# Special Effect Videos



## spark1223 (May 20, 2010)

Most of these are at my channel,please check them out, its very appreciated.I enjoy any feedback, just please no flaming, constructive criticism. There are so many I don't want to make a topic for all of them. Some of the more notable (I think):

 - This is me killing my "clone". I didn't have another actor so I used split screen. I used that to test my gun blow back, blood splat, and muzzle flash effects. Very easy to do, yet one of my favs.

 me shooting a gun. No reason at all, other than to test my muzzle flash and blow back effects.

 - Similar to first video posted above. First version. There is no blowback of the gun.

 this is my energy ball creation.

 Me tossing around energy balls

 Not very impressive but still one of favs. Its one of the good earlier videos I made. Me getting hit by a car.

 very old - light sabers. Not the best sound effect job though.


----------



## Overlord Nadrian (May 22, 2010)

Nice work mate! I love the light sabre one 
	

	
	
		
		

		
			





 The only thing you should work on a bit more is the SFX, but nevertheless the visual effects are pretty damn cool! Except for the split screen thingy, I wouldn't know how to do any of those!


----------



## Snorlax (May 23, 2010)

Goodjob mate. Those vids looks great.
My one point for improvement would be the movement of the energy balls when you're throwing them. They looked too controlled. Would've been nice to see some more ease-in's and ease-out's.

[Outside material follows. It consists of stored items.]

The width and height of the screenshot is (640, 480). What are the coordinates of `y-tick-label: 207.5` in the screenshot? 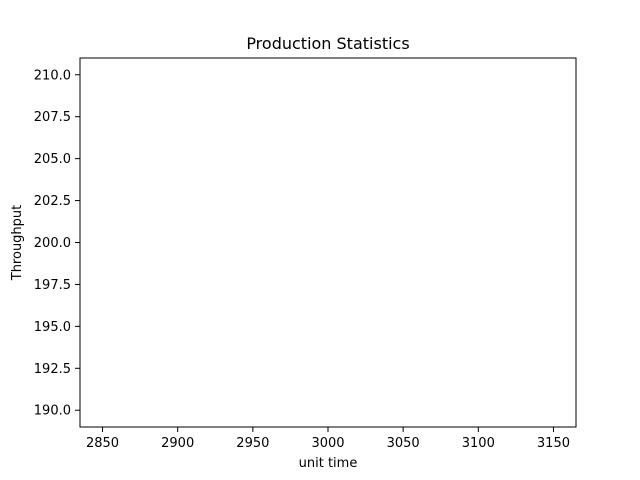 It's located at (52, 118).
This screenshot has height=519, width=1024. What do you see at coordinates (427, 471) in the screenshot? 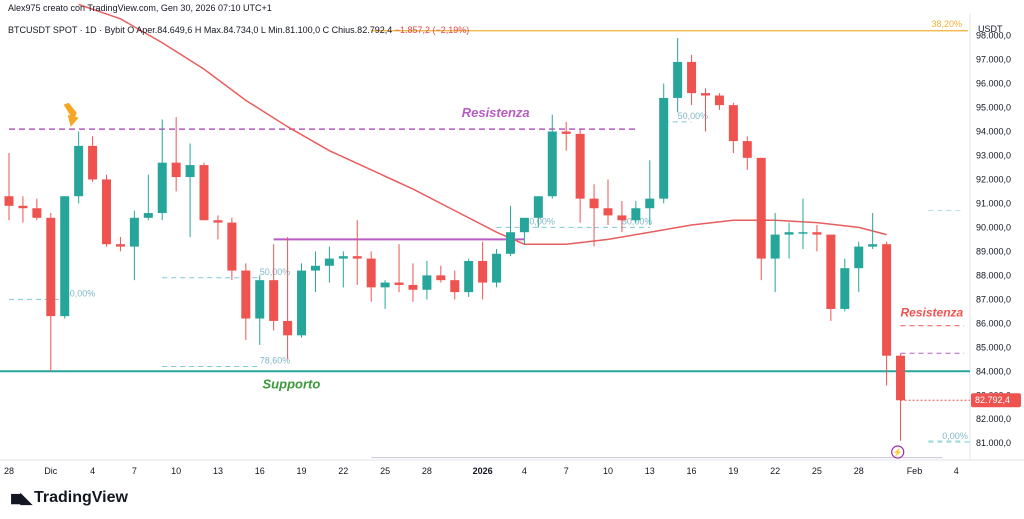
I see `x-tick-label: 28` at bounding box center [427, 471].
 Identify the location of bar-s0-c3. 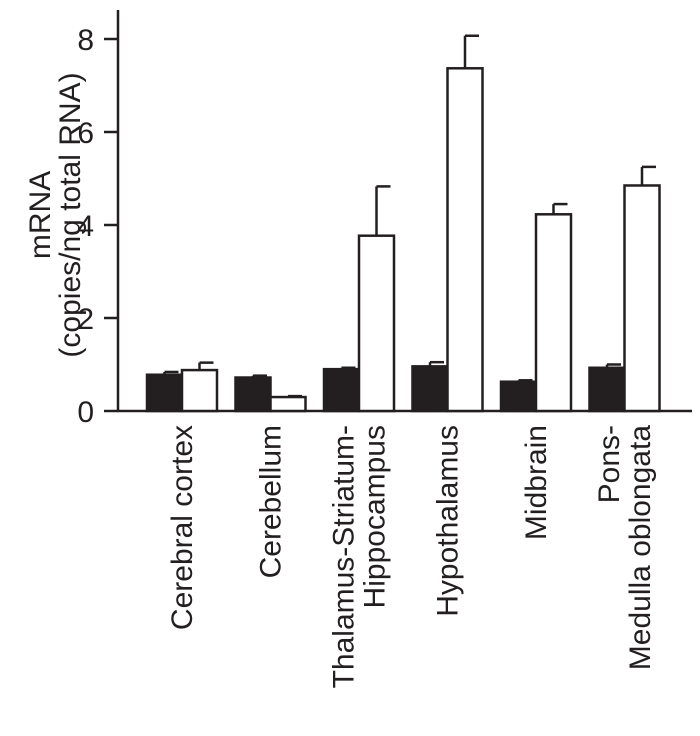
(430, 389).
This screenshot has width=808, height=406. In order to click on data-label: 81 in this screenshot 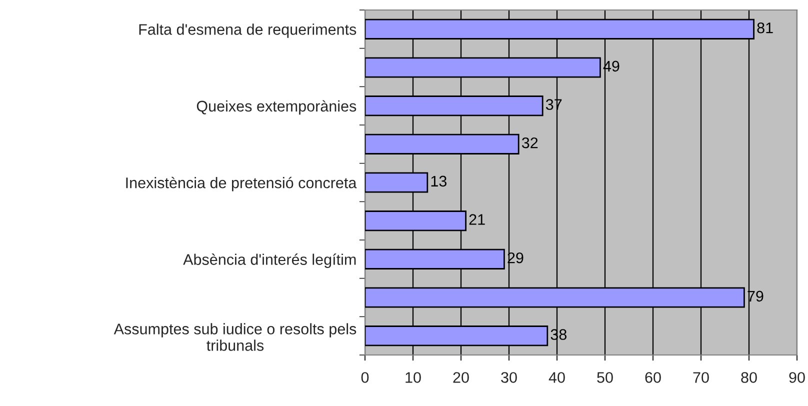, I will do `click(765, 28)`.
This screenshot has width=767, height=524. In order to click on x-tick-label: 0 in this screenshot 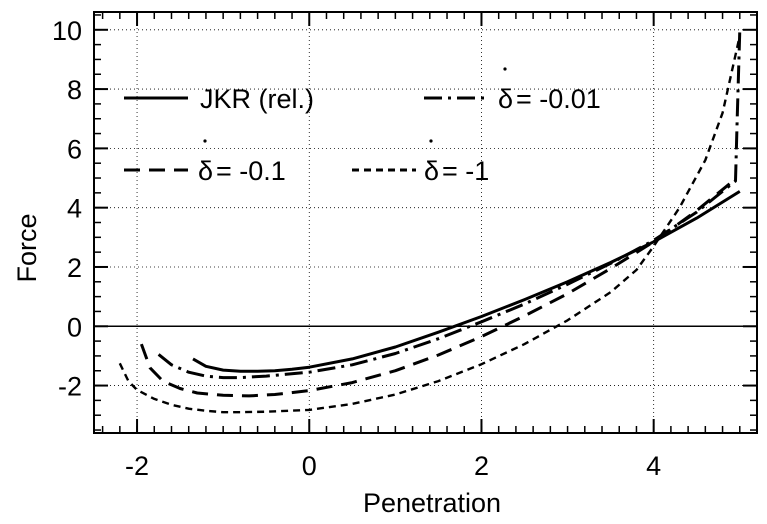, I will do `click(310, 466)`.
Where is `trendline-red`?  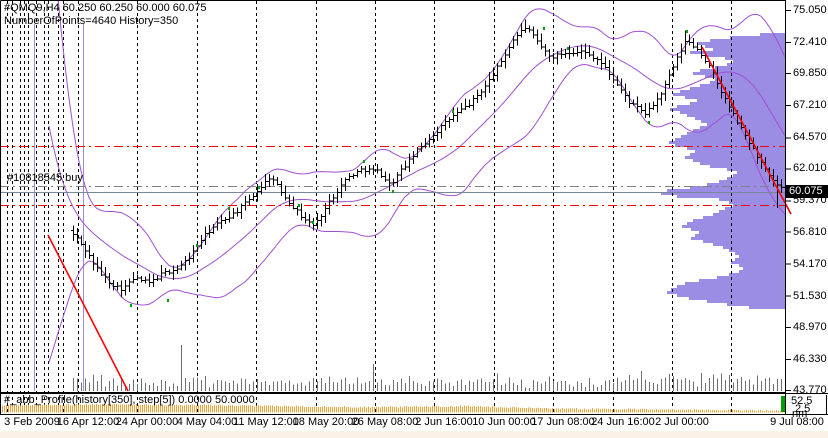 trendline-red is located at coordinates (746, 130).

Overall, some great clips. Keep up the good work. :>


----------



## spark1223 (May 24, 2010)

Thanks for the feedback, guys, its appreciated.

In my defense (For an excuse)...



			
				QUOTE said:
			
		

> Nice work mate! I love the light sabre one biggrin.gif  The only thing you should work on a bit more is the SFX, but nevertheless the visual effects are pretty damn cool!
> 
> The sound effects of the saber was the worst of all my saber vids. I posted the last one, because it has the most movement and the best "visual" effect, the other has better sound.
> 
> ...



If your interested, the split screen is probably one of the easiest tricks, its only difficult to time and CAN be somewhat difficult to make it look real. In that gun shot video, if you look real close you'll notice a mistake, this will give away how the trick is done. 



Spoiler



look for camera movement




If you give up read the spoiler below:



Spoiler



The right side of the frame moves a bit before one of the "clones" walks on screen. I film one side of the shot first. Then the other. Then I use any linear editor with two video tracks (in this case sony vegas).I sync it up by varying opacity.  Then I "mask" (fancy word for cut) out the area where one the clones are. Then underneath the unmasked area is the other shot of the video. So it looks like I'm screen twice.

The gun is all stock film and sound, very easy. The blowback is the most complex out of that equation but it still pretty easy.


----------



## gameboy13 (May 26, 2010)

Me likey! The vids!


----------



## spark1223 (Jun 3, 2010)

Thanks.


----------